Whenever a line of the material contains the string "Follow", it should be copied.

··· The input

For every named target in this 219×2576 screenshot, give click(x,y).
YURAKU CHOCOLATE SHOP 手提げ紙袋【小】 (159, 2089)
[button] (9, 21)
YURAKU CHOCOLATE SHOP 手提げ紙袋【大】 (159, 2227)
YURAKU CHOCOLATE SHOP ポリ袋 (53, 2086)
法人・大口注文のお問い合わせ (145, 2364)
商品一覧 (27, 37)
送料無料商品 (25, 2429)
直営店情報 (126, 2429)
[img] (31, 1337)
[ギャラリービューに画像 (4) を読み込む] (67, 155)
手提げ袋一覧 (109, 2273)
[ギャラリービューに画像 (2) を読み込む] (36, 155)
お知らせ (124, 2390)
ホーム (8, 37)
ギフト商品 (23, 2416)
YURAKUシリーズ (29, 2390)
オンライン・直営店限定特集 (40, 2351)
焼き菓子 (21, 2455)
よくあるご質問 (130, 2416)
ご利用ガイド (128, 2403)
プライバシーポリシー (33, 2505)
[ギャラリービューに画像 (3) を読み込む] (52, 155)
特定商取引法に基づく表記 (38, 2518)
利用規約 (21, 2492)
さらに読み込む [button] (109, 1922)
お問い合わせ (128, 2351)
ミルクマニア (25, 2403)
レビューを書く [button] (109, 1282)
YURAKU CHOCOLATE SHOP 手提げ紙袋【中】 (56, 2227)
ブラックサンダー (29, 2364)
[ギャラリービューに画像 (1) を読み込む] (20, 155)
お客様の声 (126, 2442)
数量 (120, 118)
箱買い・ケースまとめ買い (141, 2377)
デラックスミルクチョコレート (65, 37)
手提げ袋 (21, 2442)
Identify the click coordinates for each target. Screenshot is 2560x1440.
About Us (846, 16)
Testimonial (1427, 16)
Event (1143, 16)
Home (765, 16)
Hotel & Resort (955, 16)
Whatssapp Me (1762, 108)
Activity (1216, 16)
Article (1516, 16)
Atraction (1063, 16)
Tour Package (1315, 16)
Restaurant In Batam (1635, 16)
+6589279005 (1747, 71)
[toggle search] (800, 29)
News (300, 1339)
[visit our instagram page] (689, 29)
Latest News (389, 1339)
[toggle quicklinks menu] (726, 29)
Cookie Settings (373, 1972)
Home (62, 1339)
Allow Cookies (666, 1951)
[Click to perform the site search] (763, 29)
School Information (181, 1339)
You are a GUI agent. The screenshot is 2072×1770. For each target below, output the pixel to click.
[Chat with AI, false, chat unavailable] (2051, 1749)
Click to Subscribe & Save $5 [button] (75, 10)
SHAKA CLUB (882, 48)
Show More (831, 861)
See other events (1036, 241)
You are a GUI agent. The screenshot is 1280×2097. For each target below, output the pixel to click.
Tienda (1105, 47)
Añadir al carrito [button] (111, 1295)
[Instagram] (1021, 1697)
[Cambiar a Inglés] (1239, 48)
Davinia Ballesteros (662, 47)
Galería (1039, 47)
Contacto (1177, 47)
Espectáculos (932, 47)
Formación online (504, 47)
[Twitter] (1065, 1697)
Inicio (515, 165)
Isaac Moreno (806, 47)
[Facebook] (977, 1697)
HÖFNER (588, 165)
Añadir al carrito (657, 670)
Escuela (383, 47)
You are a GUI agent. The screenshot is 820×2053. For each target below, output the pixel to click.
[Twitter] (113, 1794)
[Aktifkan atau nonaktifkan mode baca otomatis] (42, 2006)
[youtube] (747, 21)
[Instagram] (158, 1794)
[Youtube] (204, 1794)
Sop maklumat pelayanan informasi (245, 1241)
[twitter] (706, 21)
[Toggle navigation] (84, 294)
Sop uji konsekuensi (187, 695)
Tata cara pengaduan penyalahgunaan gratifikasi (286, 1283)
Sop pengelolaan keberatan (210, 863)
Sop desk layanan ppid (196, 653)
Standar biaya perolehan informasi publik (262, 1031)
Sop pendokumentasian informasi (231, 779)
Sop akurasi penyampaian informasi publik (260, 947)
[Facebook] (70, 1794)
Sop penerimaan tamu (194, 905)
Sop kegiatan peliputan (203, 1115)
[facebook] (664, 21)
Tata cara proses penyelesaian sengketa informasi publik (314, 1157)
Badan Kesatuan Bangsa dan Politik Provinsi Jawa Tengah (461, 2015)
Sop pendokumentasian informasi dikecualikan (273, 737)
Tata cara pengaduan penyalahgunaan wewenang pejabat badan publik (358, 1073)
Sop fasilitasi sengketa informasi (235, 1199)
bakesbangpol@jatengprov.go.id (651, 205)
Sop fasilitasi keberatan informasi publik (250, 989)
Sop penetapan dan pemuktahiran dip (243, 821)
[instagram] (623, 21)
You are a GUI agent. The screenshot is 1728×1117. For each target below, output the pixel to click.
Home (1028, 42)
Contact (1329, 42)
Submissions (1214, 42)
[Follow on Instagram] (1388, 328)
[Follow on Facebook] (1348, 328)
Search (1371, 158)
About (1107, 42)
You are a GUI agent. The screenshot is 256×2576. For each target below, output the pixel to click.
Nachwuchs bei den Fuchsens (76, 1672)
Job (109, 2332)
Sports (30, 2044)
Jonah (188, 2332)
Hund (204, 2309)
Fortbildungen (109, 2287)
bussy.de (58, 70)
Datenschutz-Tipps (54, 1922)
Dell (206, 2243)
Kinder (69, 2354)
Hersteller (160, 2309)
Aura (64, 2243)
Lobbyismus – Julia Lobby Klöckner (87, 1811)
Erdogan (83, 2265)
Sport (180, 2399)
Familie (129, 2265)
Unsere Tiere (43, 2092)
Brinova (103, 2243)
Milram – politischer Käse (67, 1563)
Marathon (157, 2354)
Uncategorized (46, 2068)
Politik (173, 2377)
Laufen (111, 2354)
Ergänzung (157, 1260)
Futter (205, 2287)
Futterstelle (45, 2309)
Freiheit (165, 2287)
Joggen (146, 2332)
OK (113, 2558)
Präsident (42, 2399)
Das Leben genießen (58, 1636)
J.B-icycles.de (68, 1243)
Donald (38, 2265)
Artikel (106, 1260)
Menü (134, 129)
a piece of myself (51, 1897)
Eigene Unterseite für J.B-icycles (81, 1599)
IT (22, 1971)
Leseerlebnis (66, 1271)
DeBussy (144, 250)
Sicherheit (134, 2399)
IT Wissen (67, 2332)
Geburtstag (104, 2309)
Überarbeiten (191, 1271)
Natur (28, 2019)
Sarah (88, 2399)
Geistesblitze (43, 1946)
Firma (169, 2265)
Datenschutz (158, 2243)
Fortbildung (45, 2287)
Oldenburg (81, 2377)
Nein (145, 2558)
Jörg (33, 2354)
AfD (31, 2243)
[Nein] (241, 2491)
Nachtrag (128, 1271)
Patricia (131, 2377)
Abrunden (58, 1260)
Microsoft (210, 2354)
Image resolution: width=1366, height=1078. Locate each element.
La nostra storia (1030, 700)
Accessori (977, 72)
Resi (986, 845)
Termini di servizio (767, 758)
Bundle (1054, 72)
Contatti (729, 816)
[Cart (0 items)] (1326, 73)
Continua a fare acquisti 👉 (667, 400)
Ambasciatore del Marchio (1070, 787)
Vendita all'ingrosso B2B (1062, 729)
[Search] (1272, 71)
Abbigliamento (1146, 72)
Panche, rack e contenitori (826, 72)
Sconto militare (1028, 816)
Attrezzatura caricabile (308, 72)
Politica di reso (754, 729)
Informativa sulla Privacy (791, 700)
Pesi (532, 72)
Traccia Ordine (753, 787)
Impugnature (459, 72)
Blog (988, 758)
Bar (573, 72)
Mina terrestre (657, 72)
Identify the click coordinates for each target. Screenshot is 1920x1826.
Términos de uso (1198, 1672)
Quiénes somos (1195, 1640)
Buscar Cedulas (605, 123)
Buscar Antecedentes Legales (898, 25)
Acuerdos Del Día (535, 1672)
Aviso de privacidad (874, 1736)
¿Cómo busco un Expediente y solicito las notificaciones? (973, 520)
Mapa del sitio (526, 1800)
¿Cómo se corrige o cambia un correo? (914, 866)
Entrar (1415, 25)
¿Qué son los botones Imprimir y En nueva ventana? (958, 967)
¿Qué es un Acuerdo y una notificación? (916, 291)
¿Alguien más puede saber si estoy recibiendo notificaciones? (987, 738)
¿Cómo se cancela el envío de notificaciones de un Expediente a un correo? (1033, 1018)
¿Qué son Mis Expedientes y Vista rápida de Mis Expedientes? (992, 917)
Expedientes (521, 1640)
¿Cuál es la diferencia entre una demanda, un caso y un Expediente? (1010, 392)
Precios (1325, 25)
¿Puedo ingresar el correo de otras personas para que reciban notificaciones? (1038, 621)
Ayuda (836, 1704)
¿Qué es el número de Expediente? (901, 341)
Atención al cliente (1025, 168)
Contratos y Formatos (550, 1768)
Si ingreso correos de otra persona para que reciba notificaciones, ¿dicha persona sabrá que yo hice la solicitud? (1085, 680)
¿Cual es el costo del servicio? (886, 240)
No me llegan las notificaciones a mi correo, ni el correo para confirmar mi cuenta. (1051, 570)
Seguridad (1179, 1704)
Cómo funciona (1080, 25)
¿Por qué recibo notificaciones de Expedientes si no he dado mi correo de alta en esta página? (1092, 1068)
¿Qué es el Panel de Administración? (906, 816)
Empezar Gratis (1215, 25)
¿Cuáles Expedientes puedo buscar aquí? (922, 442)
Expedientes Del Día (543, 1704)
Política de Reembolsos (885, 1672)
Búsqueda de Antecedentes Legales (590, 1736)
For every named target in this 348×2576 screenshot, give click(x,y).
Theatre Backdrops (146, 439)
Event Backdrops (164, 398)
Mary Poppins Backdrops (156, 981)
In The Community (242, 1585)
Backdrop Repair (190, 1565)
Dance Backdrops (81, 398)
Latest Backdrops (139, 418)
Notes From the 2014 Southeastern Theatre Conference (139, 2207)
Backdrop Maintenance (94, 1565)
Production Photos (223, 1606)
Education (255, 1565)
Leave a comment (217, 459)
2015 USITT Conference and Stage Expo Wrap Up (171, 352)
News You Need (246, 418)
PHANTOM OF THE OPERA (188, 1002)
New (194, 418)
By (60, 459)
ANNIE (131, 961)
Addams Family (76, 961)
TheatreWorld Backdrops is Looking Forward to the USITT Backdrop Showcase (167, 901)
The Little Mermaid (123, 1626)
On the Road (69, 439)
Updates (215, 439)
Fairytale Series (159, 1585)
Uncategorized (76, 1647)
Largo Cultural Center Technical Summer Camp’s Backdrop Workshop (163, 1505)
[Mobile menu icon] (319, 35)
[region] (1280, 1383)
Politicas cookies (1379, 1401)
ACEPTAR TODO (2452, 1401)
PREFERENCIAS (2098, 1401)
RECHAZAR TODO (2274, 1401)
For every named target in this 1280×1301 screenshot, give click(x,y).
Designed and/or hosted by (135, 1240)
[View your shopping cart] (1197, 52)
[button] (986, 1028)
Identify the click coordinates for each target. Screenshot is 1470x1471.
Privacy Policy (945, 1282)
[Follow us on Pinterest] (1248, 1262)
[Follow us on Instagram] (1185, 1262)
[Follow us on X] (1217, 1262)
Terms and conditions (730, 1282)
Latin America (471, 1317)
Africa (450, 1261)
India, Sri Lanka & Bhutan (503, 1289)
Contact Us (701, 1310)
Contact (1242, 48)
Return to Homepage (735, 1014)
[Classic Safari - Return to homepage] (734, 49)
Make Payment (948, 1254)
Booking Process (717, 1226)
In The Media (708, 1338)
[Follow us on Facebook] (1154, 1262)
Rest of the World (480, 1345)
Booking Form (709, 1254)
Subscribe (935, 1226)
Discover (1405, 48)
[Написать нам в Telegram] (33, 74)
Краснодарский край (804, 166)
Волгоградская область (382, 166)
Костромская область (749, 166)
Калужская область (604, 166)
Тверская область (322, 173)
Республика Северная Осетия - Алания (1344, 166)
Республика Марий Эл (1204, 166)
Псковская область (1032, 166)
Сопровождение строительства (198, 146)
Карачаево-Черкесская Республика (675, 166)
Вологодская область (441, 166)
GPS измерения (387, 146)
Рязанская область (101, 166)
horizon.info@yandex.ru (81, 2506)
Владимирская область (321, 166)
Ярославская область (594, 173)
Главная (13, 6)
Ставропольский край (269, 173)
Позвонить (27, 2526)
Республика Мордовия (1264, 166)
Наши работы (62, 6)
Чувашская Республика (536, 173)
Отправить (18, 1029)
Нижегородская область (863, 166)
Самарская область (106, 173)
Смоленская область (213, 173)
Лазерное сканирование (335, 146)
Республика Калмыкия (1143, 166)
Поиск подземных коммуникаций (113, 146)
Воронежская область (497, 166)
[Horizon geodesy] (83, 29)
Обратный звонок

······

Answer for this exercise:
[Follow on Instagram] (1388, 328)
[Follow on Facebook] (1348, 328)
[Follow us on Pinterest] (1248, 1262)
[Follow us on Instagram] (1185, 1262)
[Follow us on X] (1217, 1262)
[Follow us on Facebook] (1154, 1262)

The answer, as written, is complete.